The authors examine how disparate approaches to inclusive education are mediated by the official and implicit goals of public education; by access to intellectual, human, and material resources; and by collective understanding of and educational responses to sociocultural differences. Inclusive Education provides critical reviews of research on this important education reform movement, as well as a refined theoretical understanding of the ways equity is addressed. It also offers lessons for future policy and research that are mindful of equity.
Contributors include Roey Ahram, Girma Berhanu, Gottfried Biewer, Inés Dussel, Alan Dyson, Brian Edgar, Petra Engelbrecht, Edward Fergus, Lisa Jones, Roger Jeffery, Kirstin Kerr, Jessica M. Löser, Mikael Luciak, Ray McDermott, Kagendo Mutua, Nidhi Singal, Beth Scarloss, Carlos Skliar, Beth Blue Swadener, and Rolf Werning.

Tasks to complete:
1 – Return the portion of the book description that begins at the words "The authors examine" and stops after "mindful of equity.".
2 – Answer these questions using the book description.
(a) What does the book provide critical reviews of?
(b) What kind of policy and research do its lessons point toward?
(c) Which contributor is named last?
3 – State whether each statement agrees with the book description, and support each answer with the deciding words quoted from it.
(a) Nidhi Singal is listed among the contributors.
(b) Financial resources are named among the resources that mediate approaches to inclusive education.
(c) The book offers lessons for future policy and research.
The material that comes next has no connection to the book description.

Given data:
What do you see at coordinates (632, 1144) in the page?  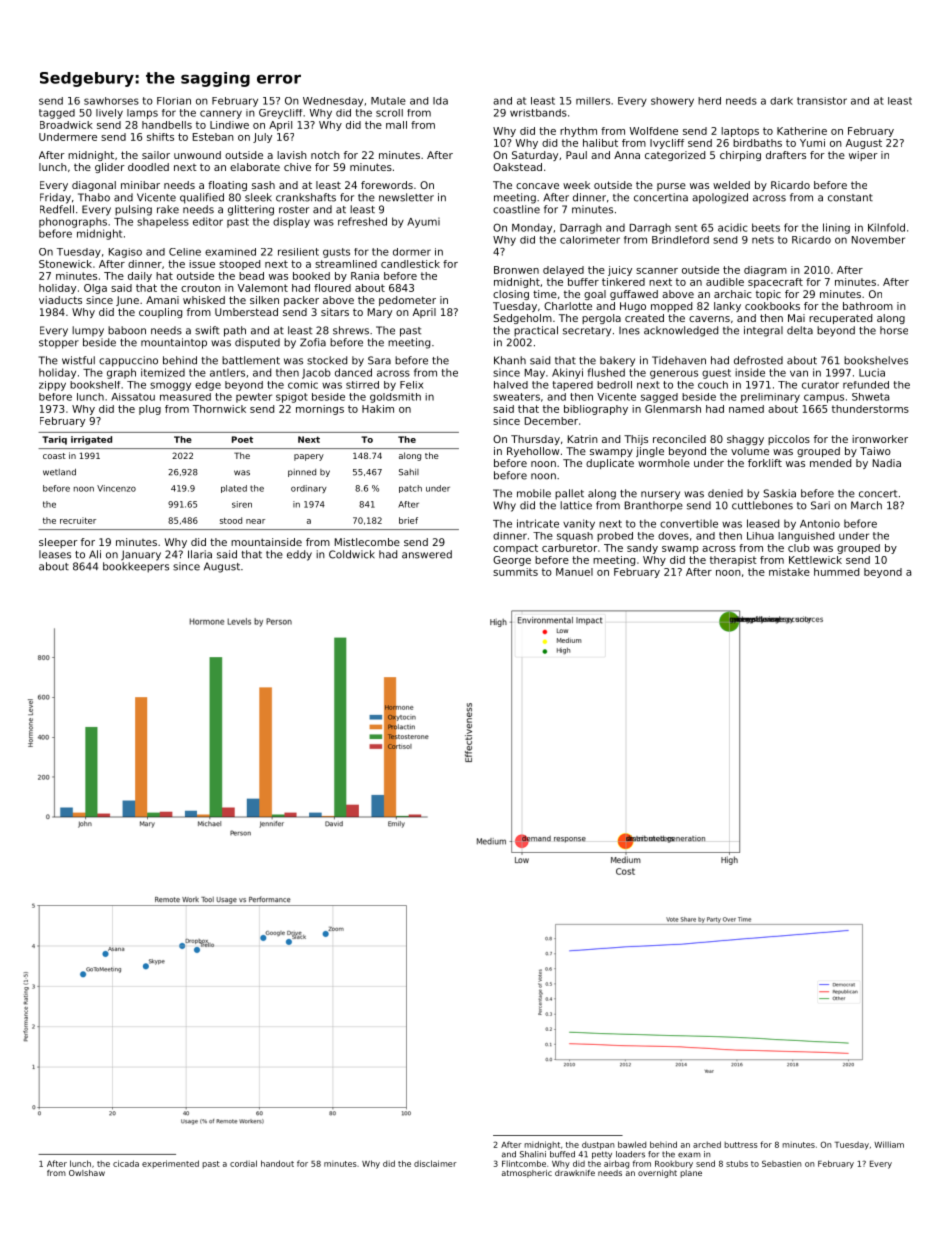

The results:
1 –
The authors examine how disparate approaches to inclusive education are mediated by the official and implicit goals of public education; by access to intellectual, human, and material resources; and by collective understanding of and educational responses to sociocultural differences. Inclusive Education provides critical reviews of research on this important education reform movement, as well as a refined theoretical understanding of the ways equity is addressed. It also offers lessons for future policy and research that are mindful of equity.

2 –
(a) Research on this important education reform movement.
(b) Future policy and research that are mindful of equity.
(c) Rolf Werning.

3 –
(a) Yes: "Nidhi Singal"
(b) No: "by access to intellectual, human, and material resources"
(c) Yes: "It also offers lessons for future policy and research that are mindful of equity."